Nature reserve in Greater Manchester, England

Cadishead and Little Woolden Moss is a nature reserve of the Wildlife Trust for Lancashire, Manchester and North Merseyside, an area of Chat Moss which is being restored to its former state of peatland.

==Description==
Cadishead Moss and Little Woolden Moss are parts of Chat Moss, an area west of Salford of about 2750 ha. Chat Moss was formerly an area of lowland raised bog dating back about 10,000 years; it was converted into agricultural land in the 19th century, by creating a network of drainage channels, and peat was extracted.

The Chat Moss Project, a project of the Wildlife Trust for Lancashire, Manchester and North Merseyside, is working, with the help of local volunteers, to restore areas of Chat Moss. Peatlands are important, because they store carbon dioxide, which has been absorbed over thousands of years, whereas degraded peatland emits carbon dioxide; and peatlands reduce flooding by soaking up water. Restoration is also important for species of wildlife which are adapted to this particular environment, and which would otherwise disappear.

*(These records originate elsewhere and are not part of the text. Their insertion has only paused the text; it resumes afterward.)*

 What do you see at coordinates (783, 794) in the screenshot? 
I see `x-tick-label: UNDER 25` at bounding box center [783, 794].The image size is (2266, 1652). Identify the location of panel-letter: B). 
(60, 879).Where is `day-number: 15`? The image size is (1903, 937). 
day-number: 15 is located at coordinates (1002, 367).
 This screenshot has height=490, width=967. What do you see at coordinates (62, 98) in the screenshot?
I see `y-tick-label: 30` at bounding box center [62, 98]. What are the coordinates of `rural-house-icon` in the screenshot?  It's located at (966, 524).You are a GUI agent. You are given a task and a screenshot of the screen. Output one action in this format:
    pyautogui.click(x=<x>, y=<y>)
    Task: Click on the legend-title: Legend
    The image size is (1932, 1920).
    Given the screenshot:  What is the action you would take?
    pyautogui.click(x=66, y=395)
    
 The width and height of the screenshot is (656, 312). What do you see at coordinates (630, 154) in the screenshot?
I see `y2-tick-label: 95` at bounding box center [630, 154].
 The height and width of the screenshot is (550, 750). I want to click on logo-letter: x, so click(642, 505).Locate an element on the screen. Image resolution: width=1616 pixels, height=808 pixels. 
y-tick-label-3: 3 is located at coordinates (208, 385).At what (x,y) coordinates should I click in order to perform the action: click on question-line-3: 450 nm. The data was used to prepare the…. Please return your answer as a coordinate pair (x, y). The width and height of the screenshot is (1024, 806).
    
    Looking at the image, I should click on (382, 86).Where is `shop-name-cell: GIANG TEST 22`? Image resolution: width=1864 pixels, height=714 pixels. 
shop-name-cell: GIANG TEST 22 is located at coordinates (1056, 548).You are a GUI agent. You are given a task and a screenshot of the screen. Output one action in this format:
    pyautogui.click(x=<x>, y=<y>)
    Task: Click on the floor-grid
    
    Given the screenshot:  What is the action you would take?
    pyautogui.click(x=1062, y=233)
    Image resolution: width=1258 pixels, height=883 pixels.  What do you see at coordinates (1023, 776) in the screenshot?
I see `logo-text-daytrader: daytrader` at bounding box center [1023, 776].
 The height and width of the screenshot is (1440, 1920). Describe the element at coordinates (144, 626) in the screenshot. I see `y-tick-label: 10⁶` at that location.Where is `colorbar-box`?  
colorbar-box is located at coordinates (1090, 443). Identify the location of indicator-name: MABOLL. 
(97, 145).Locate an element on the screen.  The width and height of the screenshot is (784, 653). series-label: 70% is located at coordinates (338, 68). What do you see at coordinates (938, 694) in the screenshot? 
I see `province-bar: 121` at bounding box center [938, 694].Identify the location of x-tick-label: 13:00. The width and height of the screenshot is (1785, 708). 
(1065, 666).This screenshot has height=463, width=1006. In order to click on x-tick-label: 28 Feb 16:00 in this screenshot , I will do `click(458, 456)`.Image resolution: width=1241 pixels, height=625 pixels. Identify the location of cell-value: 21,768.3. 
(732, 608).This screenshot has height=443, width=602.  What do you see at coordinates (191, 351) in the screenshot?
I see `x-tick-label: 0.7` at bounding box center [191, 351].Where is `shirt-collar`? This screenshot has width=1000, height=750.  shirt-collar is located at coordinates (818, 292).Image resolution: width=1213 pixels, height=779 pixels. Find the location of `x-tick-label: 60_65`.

Peat extraction ceased on Little Woolden Moss in 2012; sphagnum moss and cottongrass is recolonising the area. Cadishead Moss is in a later stage of restoration. Drains, originally placed to reduce moisture, are blocked, and structures are created to retain the dampness.

Wildlife to be seen includes common lizards, buzzards, short-eared owls, hobbies and dragonflies.

==Access==
Because the reserve is boggy, and to protect wildlife, access is permitted only along a path which runs around the periphery of Little Woolden Moss, and along a path created through Cadishead Moss which links to Astley Road.

==Inclusion in national nature reserve==
The reserve in one of the sites included in Risley, Holcroft and Chat Moss National Nature Reserve, a national nature reserve created in 2025, consisting of eleven sites of varied lowland peat areas in Greater Manchester and Cheshire.